Sally trained at the University of Cambridge, completing her PhD on model intermolecular potentials for diatomic molecules, mainly (H2)2. Apart from an overseas postdoc in Chicago, Sally has worked on deriving models for the forces between polyatomic molecules from the theory of intermolecular forces and electronic structure calculations, for all of her scientific career.
“The molecules have got bigger, and the applications have moved from the gas phase to condensed phases”.
This came in two steps, the first as Sally moved from Royal Society University Research Fellowship at Cambridge, to UCL. Here she wrote a grant proposal to develop a code to implement anisotropic atom-atom intermolecular potentials for modelling organic crystal structures (now DMACRYS). Atomic multipoles, derived from the molecular charge distribution, represent the directionality of hydrogen bonding and pi-pi interactions sufficiently well that this code proved “good enough” for worthwhile organic crystal structure prediction (CSP), at least for rigid molecules.
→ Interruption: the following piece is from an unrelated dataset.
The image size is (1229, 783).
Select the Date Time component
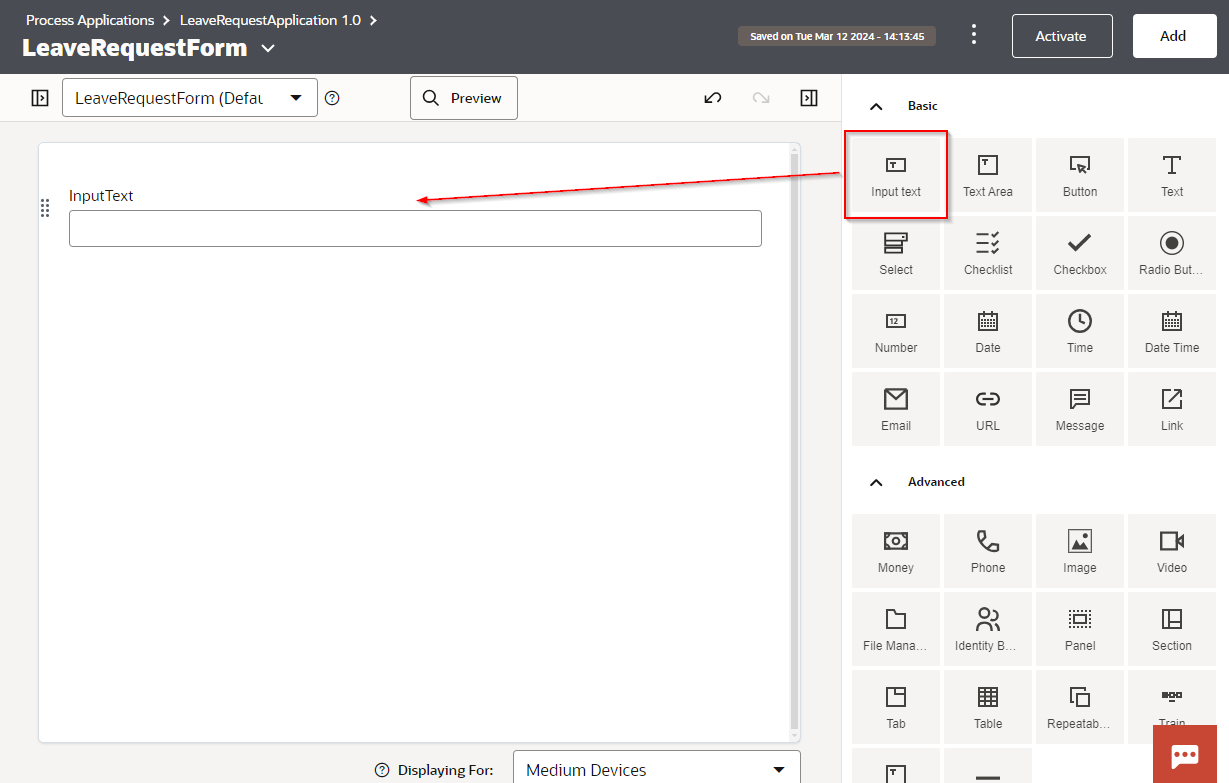click(1171, 332)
Sally soon enlisted undergraduate project students to run CSP calculations and carried out experimental crystallisations on the same molecule with her colleague Derek Tocher. This led to the second and biggest step in Sally’s career – leading a large project (Control and Prediction of the Organic Solid State), combining experimental and computational work on polymorphism over many UK sites, including working alongside Alastair Florence who was responsible for developing an early crystallisation robot in Strathclyde.
The last two decades have seen a huge growth in the organic solid-state community who have to be interested in predicting polymorphism, as well as advances in experimental characterisation techniques and what is possible computationally.
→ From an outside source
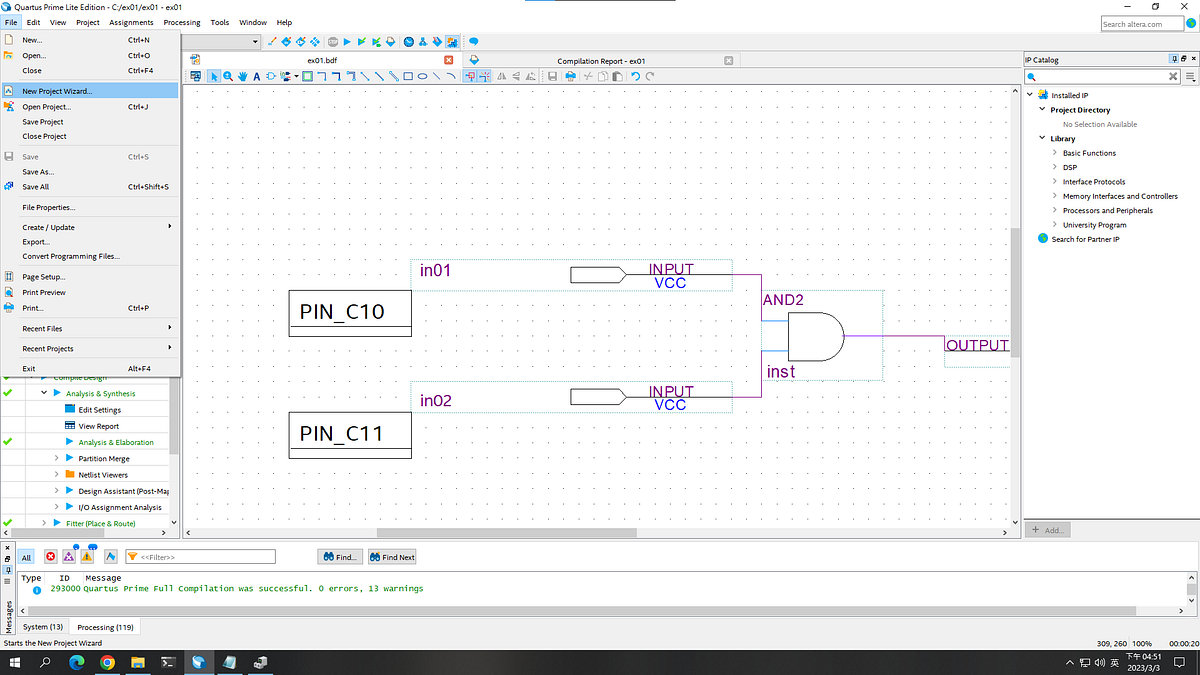The width and height of the screenshot is (1200, 675).
Task: Open the Programmer via its toolbar icon
Action: click(436, 41)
Collaborative work is key to Sally’s research. She tells us “It has been fun working with people from a large range of disciplines, from computer to pharmaceutical scientists. The CSP infrastructure that we use relies on CSP algorithms developed by Costas Pantelides and Claire Adijman at Imperial which incorporate DMACRYS, and also uses tools developed by the Cambridge Crystallographic Data Centre. We also use CASTEP, as well as developing the use of more accurate non-empirical force-fields. Different molecules have presented different challenges, and industrial collaborations have proved very fruitful.
I most enjoy teamwork; putting together pieces of the puzzle to make a coherent molecular level picture.
I have been fortunate to have received inspiration, encouragement and practical help from a wide range of people, most of whom have continued working with me into their retirement, including my PhD supervisor Anthony Stone, Richard Catlow, Maurice Leslie (the main developer of DMACRYS), and Bob Lancaster who helped with the experimental work at UCL after retiring from GSK. Age has its advantages when most projects take far longer than expected because the molecules do not behave according to our over-simplified theories”.